In the US, for instance, the popular vote winner also may fail to win the election, as in the cases of Hillary Clinton last year and Al Gore in 2000.
Peter Lok, Chai Wan
RTHK needs to improve AM transmission
I was disappointed to read in your report (“Digital radio in Hong Kong gets the axe after exodus”, March 29) that RTHK is going to terminate its digital radio transmission.
I am an avid listener of RTHK Radio 3 and also the BBC World Service via digital radio.
Although I appreciate that many listeners can access the stations via the internet and their mobile devices, it’s much more convenient to use a digital radio when listening at home.
Radio is an important medium for the dissemination of news and views, and in the event of an emergency, the internet and mobile communication systems may not always be available.
This move is also frustrating as AM and the very limited FM transmissions of RTHK Radio 3 are practically unlistenable where I live in Mid-Levels.
I would call on RTHK to use the savings from the discontinuation of digital radio to enhance the quality of its AM and FM transmission.
Eliot Fisk, Mid-Levels
Schools’ views against BCA being ignored
I agree with those schools which have made it plain that they want nothing to do with the new Basic Competency Assessment (BCA).
The system is no different to the one it is supposed to replace, the Territory-wide System Assessment (TSA). Primary students doing the TSA had to do a lot of practising and drilling for tests.
A teachers’ union leader has accused the Education Bureau of failing to respect the views of the schools on the BCA, views which are based on their professional expertise. There is nothing wrong with monitoring students, but the BCA is not the right way to go about it, because it will still lead to them being subjected to drilling.

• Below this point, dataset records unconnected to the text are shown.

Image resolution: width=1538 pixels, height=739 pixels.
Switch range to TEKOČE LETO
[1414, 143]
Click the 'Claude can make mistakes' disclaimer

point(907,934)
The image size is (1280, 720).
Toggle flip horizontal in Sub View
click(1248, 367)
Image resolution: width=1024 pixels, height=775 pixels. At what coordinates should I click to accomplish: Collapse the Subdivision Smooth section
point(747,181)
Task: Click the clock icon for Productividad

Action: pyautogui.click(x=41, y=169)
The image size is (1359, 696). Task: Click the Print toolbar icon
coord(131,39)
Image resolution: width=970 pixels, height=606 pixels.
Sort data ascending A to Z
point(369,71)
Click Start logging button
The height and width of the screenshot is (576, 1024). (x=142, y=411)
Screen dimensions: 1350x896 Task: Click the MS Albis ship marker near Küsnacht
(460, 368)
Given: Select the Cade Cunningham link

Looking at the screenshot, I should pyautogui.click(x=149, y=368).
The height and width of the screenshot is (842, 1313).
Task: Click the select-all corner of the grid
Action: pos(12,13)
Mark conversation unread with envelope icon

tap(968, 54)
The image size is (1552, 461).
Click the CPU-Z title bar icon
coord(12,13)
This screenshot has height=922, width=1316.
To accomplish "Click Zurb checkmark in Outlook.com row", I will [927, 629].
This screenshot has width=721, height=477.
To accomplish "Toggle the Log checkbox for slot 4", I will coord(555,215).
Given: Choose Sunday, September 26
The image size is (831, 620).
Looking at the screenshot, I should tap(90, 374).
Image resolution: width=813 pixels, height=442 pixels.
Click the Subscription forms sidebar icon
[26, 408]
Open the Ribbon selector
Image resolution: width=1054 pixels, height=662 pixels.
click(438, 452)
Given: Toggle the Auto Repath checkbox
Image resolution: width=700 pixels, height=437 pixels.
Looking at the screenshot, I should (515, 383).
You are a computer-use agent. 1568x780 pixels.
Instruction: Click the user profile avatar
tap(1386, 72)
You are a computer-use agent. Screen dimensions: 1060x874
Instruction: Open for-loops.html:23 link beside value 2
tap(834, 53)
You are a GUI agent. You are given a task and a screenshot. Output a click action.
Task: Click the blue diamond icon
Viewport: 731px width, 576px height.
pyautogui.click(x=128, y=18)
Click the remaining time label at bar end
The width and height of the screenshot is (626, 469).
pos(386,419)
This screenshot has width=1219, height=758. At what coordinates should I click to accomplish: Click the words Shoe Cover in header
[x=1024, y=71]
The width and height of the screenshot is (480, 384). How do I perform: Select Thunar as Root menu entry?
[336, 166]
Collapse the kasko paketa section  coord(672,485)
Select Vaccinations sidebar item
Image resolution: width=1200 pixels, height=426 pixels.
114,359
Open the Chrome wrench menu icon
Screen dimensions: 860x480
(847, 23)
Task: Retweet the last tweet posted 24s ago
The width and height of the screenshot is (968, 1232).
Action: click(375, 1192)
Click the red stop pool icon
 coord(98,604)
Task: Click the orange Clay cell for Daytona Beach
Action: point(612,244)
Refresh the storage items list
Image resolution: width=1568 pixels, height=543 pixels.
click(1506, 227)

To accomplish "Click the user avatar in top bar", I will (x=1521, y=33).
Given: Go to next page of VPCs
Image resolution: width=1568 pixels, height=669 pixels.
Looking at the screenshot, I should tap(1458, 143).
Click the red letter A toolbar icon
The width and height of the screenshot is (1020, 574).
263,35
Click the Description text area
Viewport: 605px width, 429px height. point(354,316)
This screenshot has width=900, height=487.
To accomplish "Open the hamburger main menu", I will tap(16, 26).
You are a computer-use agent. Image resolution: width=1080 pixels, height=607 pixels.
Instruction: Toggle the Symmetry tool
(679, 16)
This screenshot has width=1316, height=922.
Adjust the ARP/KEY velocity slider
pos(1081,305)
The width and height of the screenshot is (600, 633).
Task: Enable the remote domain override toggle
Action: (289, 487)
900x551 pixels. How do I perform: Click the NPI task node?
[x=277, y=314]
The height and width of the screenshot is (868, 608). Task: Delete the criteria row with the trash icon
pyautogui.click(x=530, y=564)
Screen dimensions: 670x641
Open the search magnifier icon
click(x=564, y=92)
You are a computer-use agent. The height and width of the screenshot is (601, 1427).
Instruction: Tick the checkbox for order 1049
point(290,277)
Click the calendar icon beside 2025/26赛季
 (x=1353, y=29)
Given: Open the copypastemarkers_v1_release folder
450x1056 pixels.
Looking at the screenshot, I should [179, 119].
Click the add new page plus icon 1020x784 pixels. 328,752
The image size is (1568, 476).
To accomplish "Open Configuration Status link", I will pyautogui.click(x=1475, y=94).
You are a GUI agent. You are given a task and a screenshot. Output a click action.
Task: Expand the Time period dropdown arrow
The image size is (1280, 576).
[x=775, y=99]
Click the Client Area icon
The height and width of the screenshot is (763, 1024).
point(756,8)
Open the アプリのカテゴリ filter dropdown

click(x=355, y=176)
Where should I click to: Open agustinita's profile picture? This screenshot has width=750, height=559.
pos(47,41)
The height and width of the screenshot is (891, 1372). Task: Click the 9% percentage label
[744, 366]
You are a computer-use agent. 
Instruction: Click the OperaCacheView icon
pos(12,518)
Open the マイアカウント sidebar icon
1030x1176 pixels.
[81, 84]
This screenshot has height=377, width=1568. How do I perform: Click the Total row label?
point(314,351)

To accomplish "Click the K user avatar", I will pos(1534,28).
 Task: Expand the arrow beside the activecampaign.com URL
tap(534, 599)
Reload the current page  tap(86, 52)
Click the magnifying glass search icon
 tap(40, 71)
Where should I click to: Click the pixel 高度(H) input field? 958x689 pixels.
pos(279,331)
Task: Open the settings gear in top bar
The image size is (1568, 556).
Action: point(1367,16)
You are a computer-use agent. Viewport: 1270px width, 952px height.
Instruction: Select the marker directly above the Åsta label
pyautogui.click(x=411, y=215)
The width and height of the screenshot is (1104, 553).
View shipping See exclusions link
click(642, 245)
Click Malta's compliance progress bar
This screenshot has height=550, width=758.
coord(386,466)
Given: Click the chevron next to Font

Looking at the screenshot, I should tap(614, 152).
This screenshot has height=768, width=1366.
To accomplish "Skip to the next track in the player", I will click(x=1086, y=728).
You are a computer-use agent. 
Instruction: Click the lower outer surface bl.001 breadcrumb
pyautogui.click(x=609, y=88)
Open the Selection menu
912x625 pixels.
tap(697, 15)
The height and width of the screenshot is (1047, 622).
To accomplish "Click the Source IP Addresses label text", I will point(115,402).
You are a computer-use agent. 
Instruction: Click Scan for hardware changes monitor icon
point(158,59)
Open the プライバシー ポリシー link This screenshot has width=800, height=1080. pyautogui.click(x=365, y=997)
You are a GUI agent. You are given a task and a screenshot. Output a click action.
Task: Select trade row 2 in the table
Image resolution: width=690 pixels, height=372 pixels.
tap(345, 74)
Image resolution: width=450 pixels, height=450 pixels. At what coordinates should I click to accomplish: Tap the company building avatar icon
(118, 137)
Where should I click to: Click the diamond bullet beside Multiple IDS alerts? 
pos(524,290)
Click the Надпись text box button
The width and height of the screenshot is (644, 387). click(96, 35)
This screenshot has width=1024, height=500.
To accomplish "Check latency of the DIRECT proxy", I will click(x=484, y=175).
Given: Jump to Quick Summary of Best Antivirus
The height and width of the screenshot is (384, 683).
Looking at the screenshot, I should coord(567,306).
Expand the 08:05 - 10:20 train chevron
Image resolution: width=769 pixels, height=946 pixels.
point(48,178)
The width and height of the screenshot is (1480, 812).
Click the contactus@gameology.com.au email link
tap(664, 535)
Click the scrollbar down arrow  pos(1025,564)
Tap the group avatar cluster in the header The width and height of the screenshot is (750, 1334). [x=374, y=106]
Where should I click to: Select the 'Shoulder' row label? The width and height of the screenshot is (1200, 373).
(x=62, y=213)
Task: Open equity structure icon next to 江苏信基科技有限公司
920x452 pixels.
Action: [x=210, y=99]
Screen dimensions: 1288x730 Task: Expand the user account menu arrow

It is not just school heads who complained about TSA and now BCA, teachers and parents have also expressed their opposition to these assessments. The drilling that results from them puts primary students under a lot of pressure. The bureau is failing to focus on the needs of these primary students.
The high suicide rate among students illustrates the need for the government to change the education system. It needs to find the right way to help students improve.
Yumi So, Yau Yat Cheun
Green groups must heed housing woes
Hong Kong’s housing problems are getting worse and it is difficult to see how they can be eased, given the shortage of suitable land and the policies of the government.
So many citizens cannot afford a mortgage and are forced to pay high rents.
The administration has to find ways to build more housing, including thinking of new reclamation work, even though this could damage some marine ecosystems. The government’s priority should be to improve the livelihood of Hongkongers.
There have also been calls to build flats on some areas of country parks, and environmental protection groups have spoken out against this.
However, these organisations should recognise the city’s desperate need for more homes and how having enough flats is linked to the future development of Hong Kong.
We need, as a society, to look at all the issues connected with housing policies and try to find a solution.
Jordan Chan Wai-tsun, Hang Hau
Recycling plan better than waste charge
Hong Kong generates an enormous volume of refuse every day, which is why the government has proposed a charge for municipal solid waste.
Critics say this will place a financial burden on low-income and middle-class families, and could therefore end up being counterproductive.
It would have been far better to introduce a comprehensive recycling programme instead of this charge. Surely the government’s primary aim is to reduce volumes of waste at source, rather than introducing a scheme that earns it revenue.
Many citizens complain about current recycling policies, saying that the recycling bins around the city and in housing estates are often misused. For example, some cleaners throw all rubbish together, including the contents of recycling bins, and it all ends up in our landfills.
The government has to come up with a better plan than this proposed waste levy.